Religion
- Affiliation: Islam
- Ecclesiastical or organizational status: Mosque (1912–1936); Profane use (1936–c. 1991); Mosque (since c. 1991– );
- Status: Active

Location
- Location: Chao, Adjara
- Country: Georgia
- Interactive map of Chao Mosque
- Coordinates: 41°37′13″N 42°17′34″E﻿ / ﻿41.620333°N 42.292694°E

Architecture
- Groundbreaking: 1909
- Completed: 1912; 1995 (renovation);

Specifications
- Length: 9.2 m (30 ft)
- Width: 7.5 m (25 ft)
- Height (max): 4.3 m (14 ft)
- Minaret: 1 (removed in 1936)
- Materials: Timber; corrugated metal

= Chao Mosque =

Mosque in Adjara, Georgia

The Chao Mosque (სოფელ ჩაოს მეჩეთი) is a wooden mosque in the village of Chao (Note: Chao, Georgia) in the Adjara region of Georgia.

== History ==
Built between 1909 and 1912 by Laz craftsmen from Batumi, the mosque was restored between 1993 and 1995. The first minaret of the mosque was demolished in 1936 on the orders of Soviet authorities.
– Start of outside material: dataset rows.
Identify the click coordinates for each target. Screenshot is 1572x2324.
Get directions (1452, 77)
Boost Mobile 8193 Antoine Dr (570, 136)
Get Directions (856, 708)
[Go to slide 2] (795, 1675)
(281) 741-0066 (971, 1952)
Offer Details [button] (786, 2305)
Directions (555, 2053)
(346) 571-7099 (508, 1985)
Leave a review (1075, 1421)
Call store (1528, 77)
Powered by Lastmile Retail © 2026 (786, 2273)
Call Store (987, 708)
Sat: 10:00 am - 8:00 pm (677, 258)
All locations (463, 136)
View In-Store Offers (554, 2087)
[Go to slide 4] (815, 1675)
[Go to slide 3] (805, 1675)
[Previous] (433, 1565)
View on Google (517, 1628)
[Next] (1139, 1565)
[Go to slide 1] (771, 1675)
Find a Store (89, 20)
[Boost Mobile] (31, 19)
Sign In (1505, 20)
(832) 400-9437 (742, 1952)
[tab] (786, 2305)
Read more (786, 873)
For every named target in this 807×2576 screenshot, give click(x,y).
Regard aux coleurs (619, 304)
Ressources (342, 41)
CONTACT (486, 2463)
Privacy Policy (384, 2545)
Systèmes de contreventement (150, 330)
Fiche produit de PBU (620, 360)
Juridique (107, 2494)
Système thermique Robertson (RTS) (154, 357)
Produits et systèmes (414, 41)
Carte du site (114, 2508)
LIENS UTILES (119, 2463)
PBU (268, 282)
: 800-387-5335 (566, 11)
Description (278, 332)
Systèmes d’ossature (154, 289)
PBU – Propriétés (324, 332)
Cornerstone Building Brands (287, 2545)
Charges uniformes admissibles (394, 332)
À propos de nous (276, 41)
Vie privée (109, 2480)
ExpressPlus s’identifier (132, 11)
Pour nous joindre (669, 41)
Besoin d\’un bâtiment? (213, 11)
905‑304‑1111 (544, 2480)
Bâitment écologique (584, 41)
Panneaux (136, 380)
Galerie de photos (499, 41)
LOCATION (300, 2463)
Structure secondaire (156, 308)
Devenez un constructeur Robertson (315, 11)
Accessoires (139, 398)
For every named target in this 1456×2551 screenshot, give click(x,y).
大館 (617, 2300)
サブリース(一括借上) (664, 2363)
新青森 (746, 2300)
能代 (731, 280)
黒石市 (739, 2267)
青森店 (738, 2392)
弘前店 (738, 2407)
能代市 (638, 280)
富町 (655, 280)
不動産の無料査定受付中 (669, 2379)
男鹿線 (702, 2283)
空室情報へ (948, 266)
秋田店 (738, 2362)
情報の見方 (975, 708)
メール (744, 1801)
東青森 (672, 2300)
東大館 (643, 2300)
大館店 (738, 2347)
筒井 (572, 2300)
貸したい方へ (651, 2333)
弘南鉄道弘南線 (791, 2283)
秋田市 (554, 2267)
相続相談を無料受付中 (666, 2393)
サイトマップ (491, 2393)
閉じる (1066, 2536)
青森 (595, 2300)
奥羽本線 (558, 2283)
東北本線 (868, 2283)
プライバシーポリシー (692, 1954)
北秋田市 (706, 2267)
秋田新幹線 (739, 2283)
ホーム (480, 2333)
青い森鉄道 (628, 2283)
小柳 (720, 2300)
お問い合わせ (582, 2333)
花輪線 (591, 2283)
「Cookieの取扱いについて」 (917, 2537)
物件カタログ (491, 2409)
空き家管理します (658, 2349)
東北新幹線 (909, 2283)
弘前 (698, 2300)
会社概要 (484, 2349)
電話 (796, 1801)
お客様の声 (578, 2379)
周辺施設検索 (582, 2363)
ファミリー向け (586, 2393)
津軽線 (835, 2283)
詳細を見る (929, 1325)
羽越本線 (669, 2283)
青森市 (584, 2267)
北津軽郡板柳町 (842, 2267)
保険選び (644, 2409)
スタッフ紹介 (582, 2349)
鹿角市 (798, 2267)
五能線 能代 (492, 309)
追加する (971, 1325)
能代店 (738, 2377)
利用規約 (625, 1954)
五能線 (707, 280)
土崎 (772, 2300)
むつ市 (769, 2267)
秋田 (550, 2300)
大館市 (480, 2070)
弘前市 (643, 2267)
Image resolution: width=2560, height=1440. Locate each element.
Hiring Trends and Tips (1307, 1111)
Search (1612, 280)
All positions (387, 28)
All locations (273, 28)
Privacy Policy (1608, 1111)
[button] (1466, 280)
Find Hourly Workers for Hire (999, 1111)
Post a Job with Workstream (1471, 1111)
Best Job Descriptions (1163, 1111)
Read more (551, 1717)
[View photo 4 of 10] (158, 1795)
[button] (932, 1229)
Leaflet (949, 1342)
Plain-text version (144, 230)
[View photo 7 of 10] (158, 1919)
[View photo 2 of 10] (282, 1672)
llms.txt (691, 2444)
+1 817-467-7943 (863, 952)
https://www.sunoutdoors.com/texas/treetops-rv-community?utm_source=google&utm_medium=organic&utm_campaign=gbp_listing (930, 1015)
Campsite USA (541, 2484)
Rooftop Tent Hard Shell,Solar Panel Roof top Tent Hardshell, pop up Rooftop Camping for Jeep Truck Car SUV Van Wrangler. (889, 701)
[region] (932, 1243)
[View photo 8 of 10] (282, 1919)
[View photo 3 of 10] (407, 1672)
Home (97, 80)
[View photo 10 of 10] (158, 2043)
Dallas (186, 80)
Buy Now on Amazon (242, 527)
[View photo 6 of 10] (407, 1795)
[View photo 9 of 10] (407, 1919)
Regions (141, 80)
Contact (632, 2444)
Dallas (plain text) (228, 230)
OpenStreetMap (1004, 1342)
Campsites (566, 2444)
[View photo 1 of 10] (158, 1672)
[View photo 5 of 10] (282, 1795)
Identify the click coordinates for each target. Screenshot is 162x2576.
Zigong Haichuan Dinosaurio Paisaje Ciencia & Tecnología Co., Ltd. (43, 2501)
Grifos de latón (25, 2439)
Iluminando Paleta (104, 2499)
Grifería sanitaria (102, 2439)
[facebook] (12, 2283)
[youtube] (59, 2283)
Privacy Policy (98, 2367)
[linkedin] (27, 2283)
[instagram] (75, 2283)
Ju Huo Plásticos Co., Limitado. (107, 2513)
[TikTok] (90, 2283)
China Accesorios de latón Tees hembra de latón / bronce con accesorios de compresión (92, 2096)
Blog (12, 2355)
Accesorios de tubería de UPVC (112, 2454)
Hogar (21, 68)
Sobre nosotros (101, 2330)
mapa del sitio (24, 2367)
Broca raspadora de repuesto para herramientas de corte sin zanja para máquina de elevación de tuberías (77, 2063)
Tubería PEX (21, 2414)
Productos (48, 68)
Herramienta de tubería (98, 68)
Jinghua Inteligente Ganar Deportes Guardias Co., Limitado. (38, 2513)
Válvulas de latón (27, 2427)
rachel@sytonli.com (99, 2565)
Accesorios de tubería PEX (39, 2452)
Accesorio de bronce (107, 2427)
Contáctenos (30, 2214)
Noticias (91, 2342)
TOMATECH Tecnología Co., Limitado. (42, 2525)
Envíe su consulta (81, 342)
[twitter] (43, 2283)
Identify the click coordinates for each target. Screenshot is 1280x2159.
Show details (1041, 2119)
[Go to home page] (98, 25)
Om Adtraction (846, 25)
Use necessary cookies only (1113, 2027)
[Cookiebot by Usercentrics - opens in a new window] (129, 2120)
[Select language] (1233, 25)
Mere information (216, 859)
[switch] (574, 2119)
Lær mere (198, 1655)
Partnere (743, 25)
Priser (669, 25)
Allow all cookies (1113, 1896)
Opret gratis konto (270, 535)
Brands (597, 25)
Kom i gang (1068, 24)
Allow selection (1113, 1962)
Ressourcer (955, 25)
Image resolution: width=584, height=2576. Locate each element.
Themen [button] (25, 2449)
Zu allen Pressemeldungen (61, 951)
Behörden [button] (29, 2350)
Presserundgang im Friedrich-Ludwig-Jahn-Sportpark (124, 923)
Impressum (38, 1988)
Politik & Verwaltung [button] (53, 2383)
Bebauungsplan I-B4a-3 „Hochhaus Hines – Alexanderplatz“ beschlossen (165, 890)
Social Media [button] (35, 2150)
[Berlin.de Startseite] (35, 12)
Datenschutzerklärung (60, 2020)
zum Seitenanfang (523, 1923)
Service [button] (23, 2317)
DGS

In the same year, the mosque was converted into a warehouse and the madrasa next to the mosque into a social club. The interior of the mosque is decorated with murals of corn stalk motifs. The mosque is 4.3 m high, 9.2 m long and 7.5 m wide. The corrugated metal cladding of the mosque was brought from Turkey and the carpets from Batumi.

As of 2018, the mosque was still in use, though a 1988 landslide in Chao led many residents to move away, reducing the mosque's attendance.